• [AIM OF THE EXERCISE] Restate word for word only the lines running from the one with "Screen dimensions: 1456x827" to the end of the data, both ends included. Omit any pictures.

Stored dataset items:
·····

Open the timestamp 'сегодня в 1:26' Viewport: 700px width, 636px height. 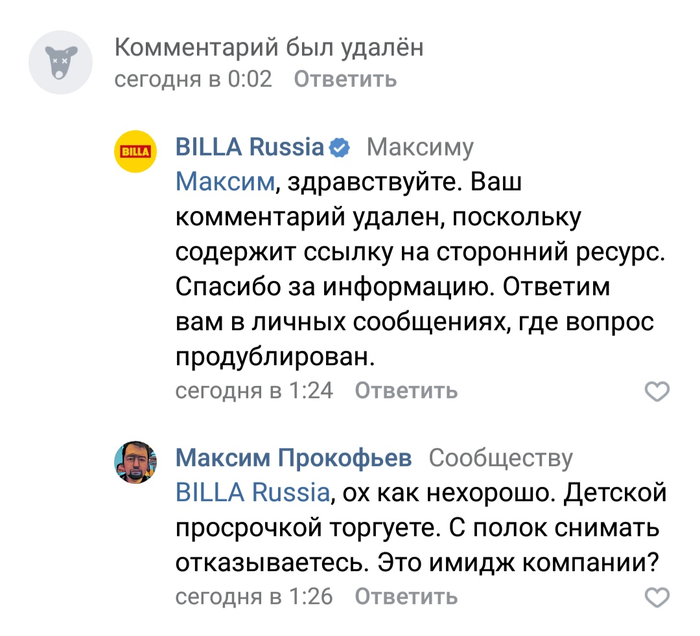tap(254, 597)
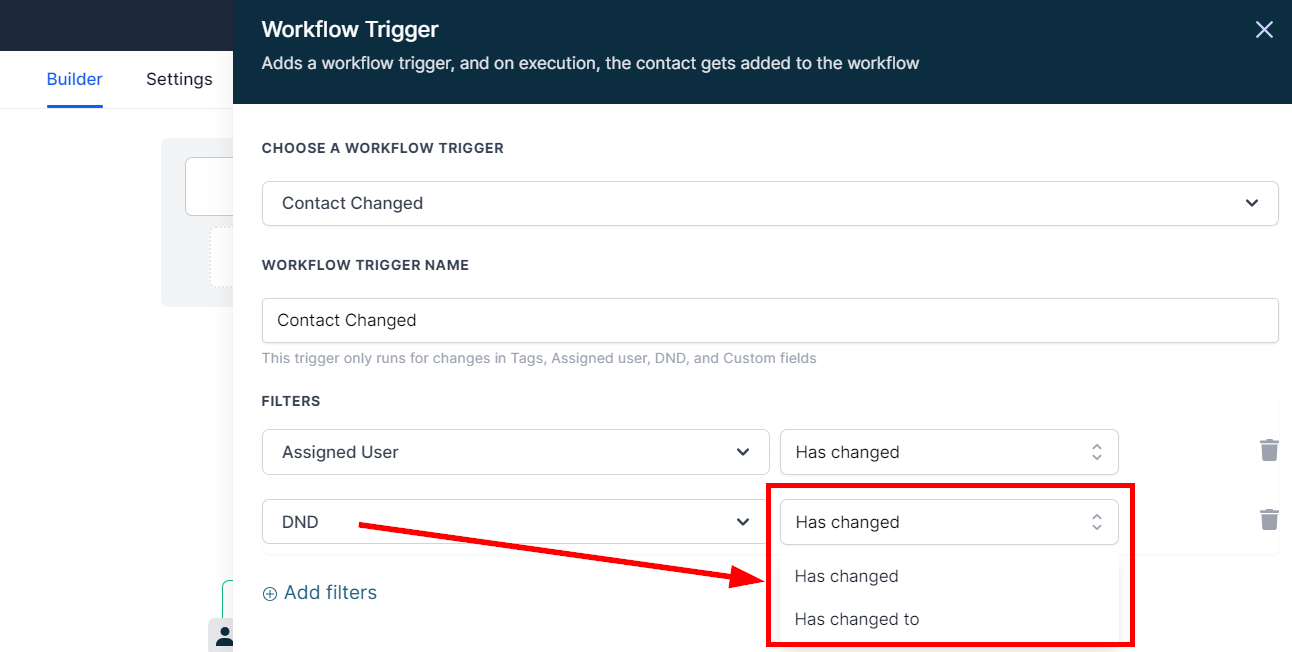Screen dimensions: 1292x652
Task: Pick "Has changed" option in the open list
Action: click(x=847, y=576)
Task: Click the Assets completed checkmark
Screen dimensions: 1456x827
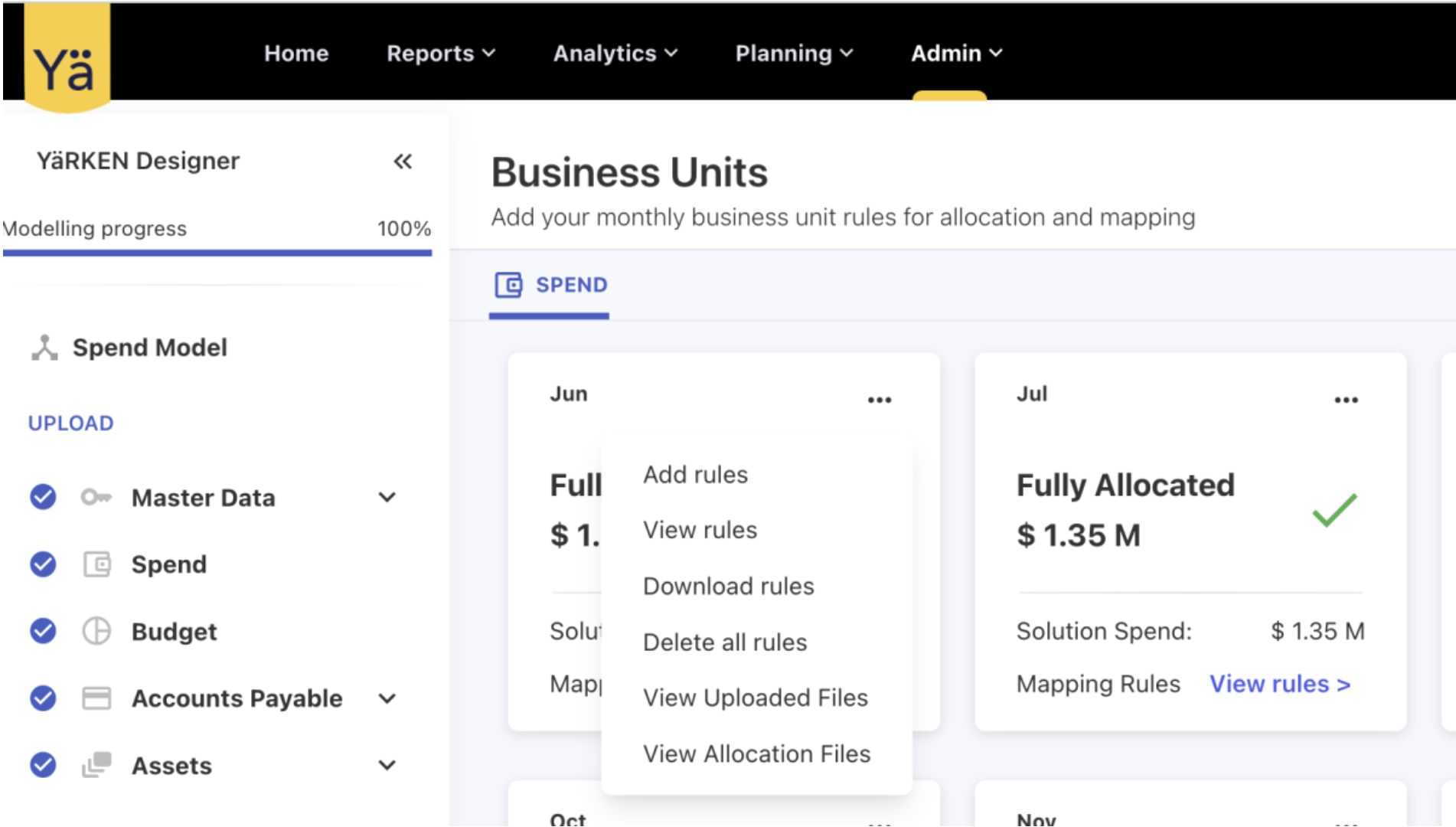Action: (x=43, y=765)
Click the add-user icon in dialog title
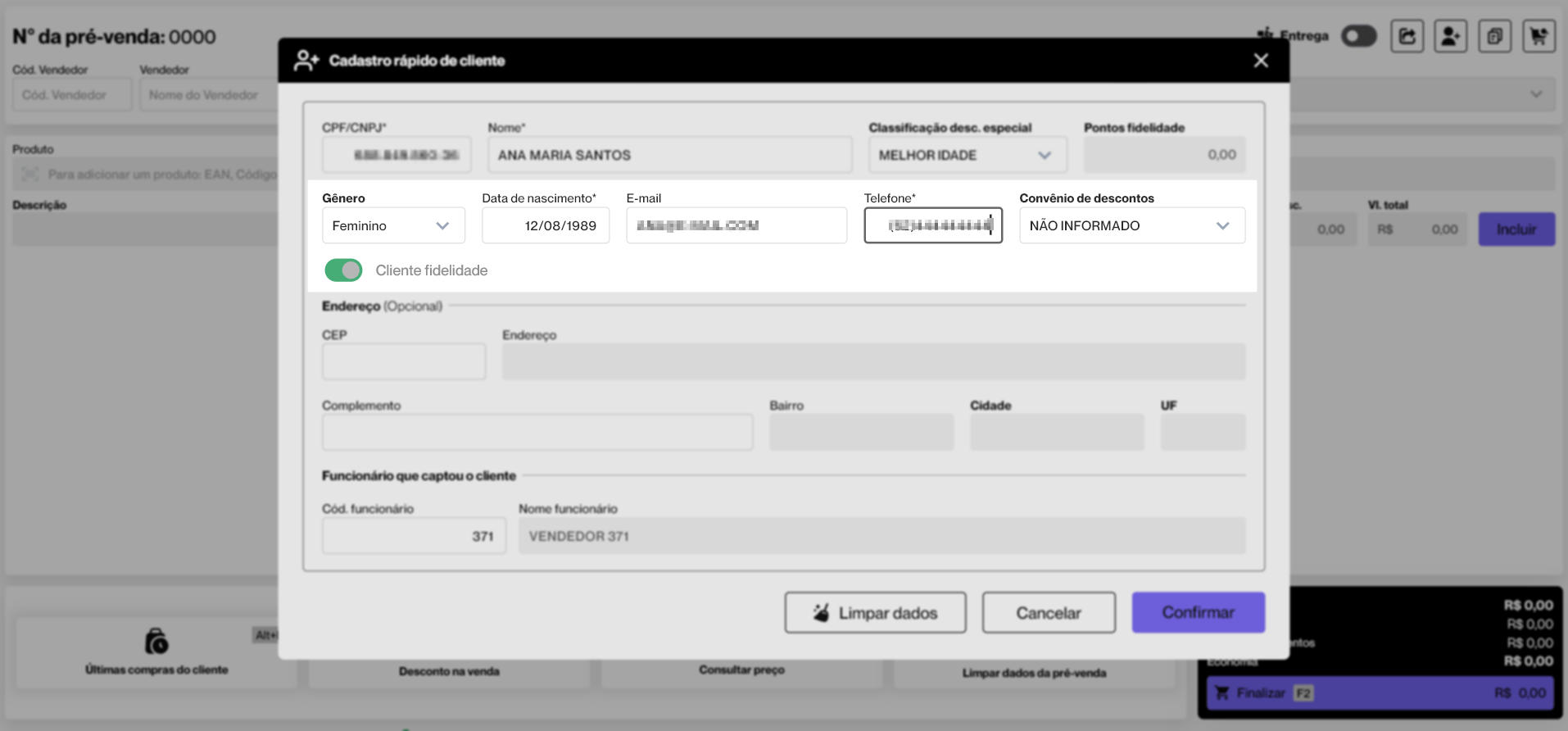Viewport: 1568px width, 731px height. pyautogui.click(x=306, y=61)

·····

• [REPLY]
Screen dimensions: 1456x827
Action: (x=43, y=765)
Click the add-user icon in dialog title
Viewport: 1568px width, 731px height. pyautogui.click(x=306, y=61)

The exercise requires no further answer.